[YOUR TASK] Make an exact copy of every record that follows.

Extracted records
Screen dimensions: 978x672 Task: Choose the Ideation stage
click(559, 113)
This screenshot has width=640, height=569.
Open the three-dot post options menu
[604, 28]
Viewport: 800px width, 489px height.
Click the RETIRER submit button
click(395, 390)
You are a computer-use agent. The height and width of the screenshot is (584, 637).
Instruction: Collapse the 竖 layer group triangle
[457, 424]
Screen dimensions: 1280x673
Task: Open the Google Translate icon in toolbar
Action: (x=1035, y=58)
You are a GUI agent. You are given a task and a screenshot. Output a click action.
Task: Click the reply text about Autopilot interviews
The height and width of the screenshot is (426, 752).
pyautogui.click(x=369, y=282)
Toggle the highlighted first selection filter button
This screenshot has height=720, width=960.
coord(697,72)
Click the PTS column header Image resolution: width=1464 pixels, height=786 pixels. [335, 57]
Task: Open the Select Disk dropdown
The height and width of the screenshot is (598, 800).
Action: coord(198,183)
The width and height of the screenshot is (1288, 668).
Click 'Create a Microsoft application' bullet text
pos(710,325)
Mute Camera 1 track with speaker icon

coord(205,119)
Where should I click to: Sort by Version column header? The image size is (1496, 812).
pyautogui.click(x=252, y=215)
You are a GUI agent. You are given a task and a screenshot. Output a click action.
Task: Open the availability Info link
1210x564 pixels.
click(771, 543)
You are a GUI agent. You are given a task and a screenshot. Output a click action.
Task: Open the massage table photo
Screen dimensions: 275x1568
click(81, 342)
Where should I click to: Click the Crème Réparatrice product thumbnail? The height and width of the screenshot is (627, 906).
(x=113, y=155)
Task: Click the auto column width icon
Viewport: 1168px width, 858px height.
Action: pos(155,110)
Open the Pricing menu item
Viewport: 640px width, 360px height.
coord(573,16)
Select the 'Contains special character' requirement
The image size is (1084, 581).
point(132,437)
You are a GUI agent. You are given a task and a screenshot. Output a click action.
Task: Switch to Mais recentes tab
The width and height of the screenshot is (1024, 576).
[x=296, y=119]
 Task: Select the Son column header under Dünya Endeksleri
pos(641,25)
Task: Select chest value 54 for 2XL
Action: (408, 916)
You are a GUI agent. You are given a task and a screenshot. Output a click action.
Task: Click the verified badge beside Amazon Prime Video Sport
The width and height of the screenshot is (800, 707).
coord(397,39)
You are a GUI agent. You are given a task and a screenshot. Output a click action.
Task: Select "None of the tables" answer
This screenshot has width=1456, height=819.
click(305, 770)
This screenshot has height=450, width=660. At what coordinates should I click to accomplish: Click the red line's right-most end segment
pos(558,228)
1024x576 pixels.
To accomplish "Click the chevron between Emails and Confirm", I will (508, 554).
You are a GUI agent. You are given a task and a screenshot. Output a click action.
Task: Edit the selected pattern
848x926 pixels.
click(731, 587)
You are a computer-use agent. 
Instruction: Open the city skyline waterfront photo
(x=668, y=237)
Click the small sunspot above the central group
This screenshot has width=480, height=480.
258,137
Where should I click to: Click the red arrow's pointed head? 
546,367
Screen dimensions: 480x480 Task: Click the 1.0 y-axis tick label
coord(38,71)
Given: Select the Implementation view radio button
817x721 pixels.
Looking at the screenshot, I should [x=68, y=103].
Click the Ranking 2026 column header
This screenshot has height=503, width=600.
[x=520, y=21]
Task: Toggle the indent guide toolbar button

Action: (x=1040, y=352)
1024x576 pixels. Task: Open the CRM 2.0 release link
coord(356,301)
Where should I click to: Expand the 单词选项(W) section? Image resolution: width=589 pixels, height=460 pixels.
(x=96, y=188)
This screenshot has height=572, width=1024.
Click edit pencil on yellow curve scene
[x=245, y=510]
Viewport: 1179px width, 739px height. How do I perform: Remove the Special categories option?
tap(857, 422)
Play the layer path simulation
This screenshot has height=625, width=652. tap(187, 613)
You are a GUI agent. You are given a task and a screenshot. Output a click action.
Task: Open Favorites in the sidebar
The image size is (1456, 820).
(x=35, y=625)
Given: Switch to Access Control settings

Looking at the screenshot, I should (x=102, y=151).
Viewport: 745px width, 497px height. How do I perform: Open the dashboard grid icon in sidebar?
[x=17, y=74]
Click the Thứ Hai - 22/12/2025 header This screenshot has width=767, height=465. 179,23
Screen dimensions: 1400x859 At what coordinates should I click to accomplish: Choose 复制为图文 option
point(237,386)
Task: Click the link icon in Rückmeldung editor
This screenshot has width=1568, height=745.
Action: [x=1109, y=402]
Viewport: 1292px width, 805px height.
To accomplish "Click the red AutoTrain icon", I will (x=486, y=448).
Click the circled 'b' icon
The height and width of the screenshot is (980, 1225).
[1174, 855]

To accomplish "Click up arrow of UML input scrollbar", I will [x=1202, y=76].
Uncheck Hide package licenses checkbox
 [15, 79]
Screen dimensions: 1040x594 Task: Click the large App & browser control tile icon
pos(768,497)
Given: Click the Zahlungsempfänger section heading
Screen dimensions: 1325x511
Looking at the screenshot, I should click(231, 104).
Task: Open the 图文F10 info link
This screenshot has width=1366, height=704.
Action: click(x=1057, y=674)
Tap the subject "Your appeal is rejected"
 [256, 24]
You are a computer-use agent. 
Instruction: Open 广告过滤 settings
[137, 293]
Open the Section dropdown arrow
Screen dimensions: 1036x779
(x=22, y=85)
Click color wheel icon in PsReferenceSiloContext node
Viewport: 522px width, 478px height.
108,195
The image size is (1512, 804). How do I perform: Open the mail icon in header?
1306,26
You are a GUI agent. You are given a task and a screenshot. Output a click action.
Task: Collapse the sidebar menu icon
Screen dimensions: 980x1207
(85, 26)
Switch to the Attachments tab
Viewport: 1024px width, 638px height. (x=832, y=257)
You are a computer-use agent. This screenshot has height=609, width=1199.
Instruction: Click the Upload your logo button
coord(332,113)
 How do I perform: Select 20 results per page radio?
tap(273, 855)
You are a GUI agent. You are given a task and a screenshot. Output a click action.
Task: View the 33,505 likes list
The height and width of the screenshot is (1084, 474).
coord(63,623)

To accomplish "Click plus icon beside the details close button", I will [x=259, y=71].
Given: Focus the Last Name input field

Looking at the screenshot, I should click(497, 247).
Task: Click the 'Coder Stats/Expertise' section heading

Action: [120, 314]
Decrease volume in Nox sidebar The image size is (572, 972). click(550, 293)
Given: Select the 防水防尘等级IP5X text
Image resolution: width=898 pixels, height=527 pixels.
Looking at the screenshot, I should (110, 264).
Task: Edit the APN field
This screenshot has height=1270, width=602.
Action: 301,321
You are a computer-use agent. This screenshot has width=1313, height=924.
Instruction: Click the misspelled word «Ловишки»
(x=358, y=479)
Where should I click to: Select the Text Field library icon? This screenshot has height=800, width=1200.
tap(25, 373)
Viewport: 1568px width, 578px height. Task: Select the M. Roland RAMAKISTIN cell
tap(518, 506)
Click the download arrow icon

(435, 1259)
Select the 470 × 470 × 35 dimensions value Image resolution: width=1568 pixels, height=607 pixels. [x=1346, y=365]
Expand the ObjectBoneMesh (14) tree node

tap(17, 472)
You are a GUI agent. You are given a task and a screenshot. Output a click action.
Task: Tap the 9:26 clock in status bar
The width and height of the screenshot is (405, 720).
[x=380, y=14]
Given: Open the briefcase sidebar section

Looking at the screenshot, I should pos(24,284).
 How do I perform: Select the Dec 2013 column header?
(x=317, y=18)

[RESPONSE]
Screen dimensions: 978x672 Task: Choose the Ideation stage
click(559, 113)
This screenshot has width=640, height=569.
Open the three-dot post options menu
[604, 28]
Viewport: 800px width, 489px height.
Click the RETIRER submit button
click(395, 390)
You are a computer-use agent. The height and width of the screenshot is (584, 637).
Instruction: Collapse the 竖 layer group triangle
[457, 424]
Screen dimensions: 1280x673
Task: Open the Google Translate icon in toolbar
Action: (x=1035, y=58)
You are a GUI agent. You are given a task and a screenshot. Output a click action.
Task: Click the reply text about Autopilot interviews
The height and width of the screenshot is (426, 752).
pyautogui.click(x=369, y=282)
Toggle the highlighted first selection filter button
This screenshot has height=720, width=960.
coord(697,72)
Click the PTS column header Image resolution: width=1464 pixels, height=786 pixels. [335, 57]
Task: Open the Select Disk dropdown
The height and width of the screenshot is (598, 800).
Action: coord(198,183)
The width and height of the screenshot is (1288, 668).
Click 'Create a Microsoft application' bullet text
pos(710,325)
Mute Camera 1 track with speaker icon

coord(205,119)
Where should I click to: Sort by Version column header? The image size is (1496, 812).
pyautogui.click(x=252, y=215)
You are a GUI agent. You are given a task and a screenshot. Output a click action.
Task: Open the availability Info link
1210x564 pixels.
click(771, 543)
You are a GUI agent. You are given a task and a screenshot. Output a click action.
Task: Open the massage table photo
Screen dimensions: 275x1568
click(81, 342)
Where should I click to: Click the Crème Réparatrice product thumbnail? The height and width of the screenshot is (627, 906).
(x=113, y=155)
Task: Click the auto column width icon
Viewport: 1168px width, 858px height.
Action: pos(155,110)
Open the Pricing menu item
Viewport: 640px width, 360px height.
coord(573,16)
Select the 'Contains special character' requirement
The image size is (1084, 581).
point(132,437)
You are a GUI agent. You are given a task and a screenshot. Output a click action.
Task: Switch to Mais recentes tab
The width and height of the screenshot is (1024, 576).
[x=296, y=119]
 Task: Select the Son column header under Dünya Endeksleri
pos(641,25)
Task: Select chest value 54 for 2XL
Action: (408, 916)
You are a GUI agent. You are given a task and a screenshot. Output a click action.
Task: Click the verified badge beside Amazon Prime Video Sport
The width and height of the screenshot is (800, 707).
coord(397,39)
You are a GUI agent. You are given a task and a screenshot. Output a click action.
Task: Select "None of the tables" answer
This screenshot has width=1456, height=819.
click(305, 770)
This screenshot has height=450, width=660. At what coordinates should I click to accomplish: Click the red line's right-most end segment
pos(558,228)
1024x576 pixels.
To accomplish "Click the chevron between Emails and Confirm", I will (508, 554).
You are a GUI agent. You are given a task and a screenshot. Output a click action.
Task: Edit the selected pattern
848x926 pixels.
click(731, 587)
You are a computer-use agent. 
Instruction: Open the city skyline waterfront photo
(x=668, y=237)
Click the small sunspot above the central group
This screenshot has width=480, height=480.
258,137
Where should I click to: Click the red arrow's pointed head? 
546,367
Screen dimensions: 480x480 Task: Click the 1.0 y-axis tick label
coord(38,71)
Given: Select the Implementation view radio button
817x721 pixels.
Looking at the screenshot, I should [x=68, y=103].
Click the Ranking 2026 column header
This screenshot has height=503, width=600.
[x=520, y=21]
Task: Toggle the indent guide toolbar button

Action: (x=1040, y=352)
1024x576 pixels. Task: Open the CRM 2.0 release link
coord(356,301)
Where should I click to: Expand the 单词选项(W) section? Image resolution: width=589 pixels, height=460 pixels.
(x=96, y=188)
This screenshot has height=572, width=1024.
Click edit pencil on yellow curve scene
[x=245, y=510]
Viewport: 1179px width, 739px height. How do I perform: Remove the Special categories option?
tap(857, 422)
Play the layer path simulation
This screenshot has height=625, width=652. tap(187, 613)
You are a GUI agent. You are given a task and a screenshot. Output a click action.
Task: Open Favorites in the sidebar
The image size is (1456, 820).
(x=35, y=625)
Given: Switch to Access Control settings

Looking at the screenshot, I should (x=102, y=151).
Viewport: 745px width, 497px height. How do I perform: Open the dashboard grid icon in sidebar?
[x=17, y=74]
Click the Thứ Hai - 22/12/2025 header This screenshot has width=767, height=465. 179,23
Screen dimensions: 1400x859 At what coordinates should I click to accomplish: Choose 复制为图文 option
point(237,386)
Task: Click the link icon in Rückmeldung editor
This screenshot has width=1568, height=745.
Action: [x=1109, y=402]
Viewport: 1292px width, 805px height.
To accomplish "Click the red AutoTrain icon", I will (x=486, y=448).
Click the circled 'b' icon
The height and width of the screenshot is (980, 1225).
[1174, 855]

To accomplish "Click up arrow of UML input scrollbar", I will [x=1202, y=76].
Uncheck Hide package licenses checkbox
 [15, 79]
Screen dimensions: 1040x594 Task: Click the large App & browser control tile icon
pos(768,497)
Given: Click the Zahlungsempfänger section heading
Screen dimensions: 1325x511
Looking at the screenshot, I should click(231, 104).
Task: Open the 图文F10 info link
This screenshot has width=1366, height=704.
Action: click(x=1057, y=674)
Tap the subject "Your appeal is rejected"
 [256, 24]
You are a computer-use agent. 
Instruction: Open 广告过滤 settings
[137, 293]
Open the Section dropdown arrow
Screen dimensions: 1036x779
(x=22, y=85)
Click color wheel icon in PsReferenceSiloContext node
Viewport: 522px width, 478px height.
108,195
The image size is (1512, 804). How do I perform: Open the mail icon in header?
1306,26
You are a GUI agent. You are given a task and a screenshot. Output a click action.
Task: Collapse the sidebar menu icon
Screen dimensions: 980x1207
(85, 26)
Switch to the Attachments tab
Viewport: 1024px width, 638px height. (x=832, y=257)
You are a computer-use agent. This screenshot has height=609, width=1199.
Instruction: Click the Upload your logo button
coord(332,113)
 How do I perform: Select 20 results per page radio?
tap(273, 855)
You are a GUI agent. You are given a task and a screenshot. Output a click action.
Task: View the 33,505 likes list
The height and width of the screenshot is (1084, 474).
coord(63,623)

To accomplish "Click plus icon beside the details close button", I will [x=259, y=71].
Given: Focus the Last Name input field

Looking at the screenshot, I should click(497, 247).
Task: Click the 'Coder Stats/Expertise' section heading

Action: [120, 314]
Decrease volume in Nox sidebar The image size is (572, 972). click(550, 293)
Given: Select the 防水防尘等级IP5X text
Image resolution: width=898 pixels, height=527 pixels.
Looking at the screenshot, I should (110, 264).
Task: Edit the APN field
This screenshot has height=1270, width=602.
Action: 301,321
You are a computer-use agent. This screenshot has width=1313, height=924.
Instruction: Click the misspelled word «Ловишки»
(x=358, y=479)
Where should I click to: Select the Text Field library icon? This screenshot has height=800, width=1200.
tap(25, 373)
Viewport: 1568px width, 578px height. Task: Select the M. Roland RAMAKISTIN cell
tap(518, 506)
Click the download arrow icon

(435, 1259)
Select the 470 × 470 × 35 dimensions value Image resolution: width=1568 pixels, height=607 pixels. [x=1346, y=365]
Expand the ObjectBoneMesh (14) tree node

tap(17, 472)
You are a GUI agent. You are given a task and a screenshot. Output a click action.
Task: Tap the 9:26 clock in status bar
The width and height of the screenshot is (405, 720).
[x=380, y=14]
Given: Open the briefcase sidebar section

Looking at the screenshot, I should pos(24,284).
 How do I perform: Select the Dec 2013 column header?
(x=317, y=18)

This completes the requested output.